Namaku Byun Baekhyun, usia 28 tahun, sudah menikah dengan seorang pria bernama Park Chanyeol yang 5 tahun lebih tua dariku. Hidup kami bahagia. Setidaknya itu yang kuingat saat bangun di pagi hari dan bergegas mandi karena sebuah acara bersama keluarga.
Ibuku bilang kami harus mengunjungi seorang saudara. Sepertinya mereka adalah keluarga yang jarang kami temui. Karena aku bisa melihat mereka sedang menggambar denah di atas selembar kertas dengan pena berwarna hitam, membentuk sebuah pertigaan dengan beberapa tanda panah yang digores menggunakan pena bertinta merah. Rumahnya dekat pertigaan tersebut. Chanyeol bilang dia tahu lokasinya. Dan sangat gampang mencarinya jika memang rumah tersebut ada di pinggir jalan besar.
Kami pun sepakat untuk berangkat sore hari. Bersama anggota keluarga yang lain. Baekbom dan istrinya, juga paman dan bibiku.

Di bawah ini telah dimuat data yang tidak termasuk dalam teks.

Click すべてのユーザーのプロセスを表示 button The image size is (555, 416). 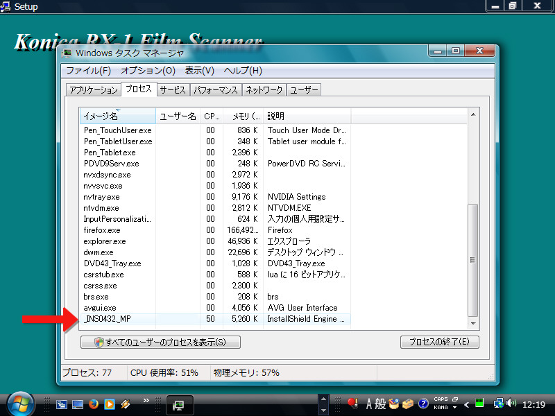pyautogui.click(x=160, y=342)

Seperti biasa aku sibuk membongkar isi lemari untuk mencari pakaian apa yang harus dikenakan. Pilihanku seketika jatuh pada kemeja coklat tua berlengan panjang. Namun untuk celananya aku sedikit bimbang. Kutanya Chanyeol mana yang seharusnya kupilih antara abu tua atau cokelat muda. Tapi ia malah memberikan jawaban yang membuatku semakin bingung.
"Kau sudah tahu jawabannya."
Menimang mana yang harus kupilih, kutatap bergantian 2 jeans tersebut dan entah kenapa pilihanku jatuh pada jeans abu tua. Langsung saja kukenakan dan mulai berias. Hanya riasan tipis agar wajahku tidak terlalu pucat. Setelah selesai, aku beralih ke lemari sepatu dan menarik sepasang yang berwarna beige. Yang ini aku tidak lagi bimbang. Karena sepatu tersebut sudah terbayang saat aku memilih kemeja. Tapi saat hendak berangkat, mendadak aku mengganti jeans yang sudah dikenakan dengan yang berwarna cokelat.
Aku memang selalu begitu. Berubah pikiran di saat-saat terakhir. Mungkin inilah yang Chanyeol maksud. Manapun yang kupilih di awal, pada akhirnya akan selalu aku ubah di detik terakhir.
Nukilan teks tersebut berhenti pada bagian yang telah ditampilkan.